On the present application reliance is placed upon the provisions of sections 355 and 344 of the Code of Criminal Procedure in addition to article I, section 2, of the New York State Constitution. We do not believe that the sections of the Code or the constitutional provisions relied upon are a bar to the trial of this indictment in New York County. Section 355 in substance provides that an issue of fact must be tried by a jury *92of the county in which the indictment was found, unless the action is removed by an order of the court into another county, as provided' in section 344. Section 344 reads as follows:

“ § 344. When and in what cases, indictment may be removed before trial. A criminal action, prosecuted by indictment, may, at any time before trial, on the application of the defendant, be removed from the court in which it is pending, as provided in this chapter, in the following cases:
‘ ‘ 1. From a county court to a term of the supreme court held in the same county, for good cause shown;
‘ ‘ 2. From the supreme court, or a county court, to a term of the supreme court held in another county, on the ground that a fair and impartial trial cannot be had in the county where the indictment is pending. ’ ’
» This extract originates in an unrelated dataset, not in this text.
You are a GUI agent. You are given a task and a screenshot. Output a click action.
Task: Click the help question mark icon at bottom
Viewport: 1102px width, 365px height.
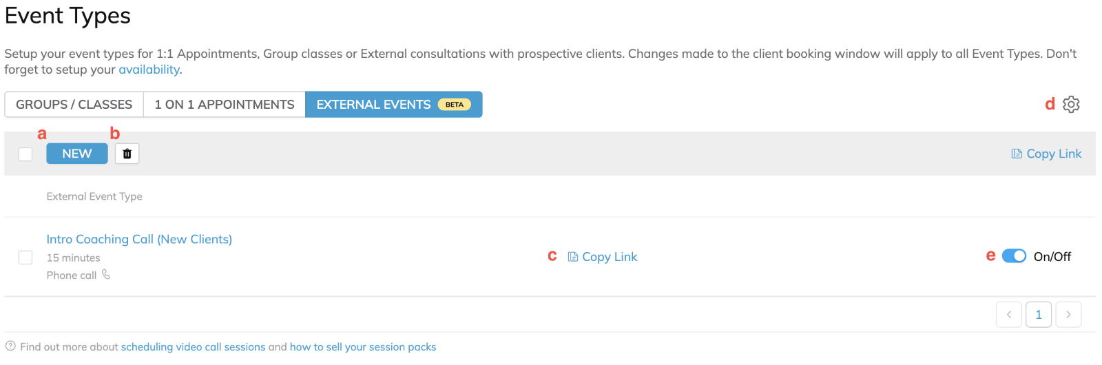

The argument is advanced that, under those sections, only the defendant may make application for a change of venue on the ground that a fair and impartial trial cannot be had in the county in which the indictment was found. It seems to us that those sections were enacted for the purpose of giving additional safeguards to a defendant accused of crime. There is nothing-in the sections relied upon which prohibits the Supreme Court, for good cause shown, from transferring at the behest of the People the trial of an indictment to a place where a fair and impartial trial may be had. Prior to the enactment of the Code of Criminal Procedure, the common law of New York permitted a change of venue in a criminal action on the People’s application in order to insure- a fair and impartial trial. (The People v. Baker, 3 Abb. Prac. 42.)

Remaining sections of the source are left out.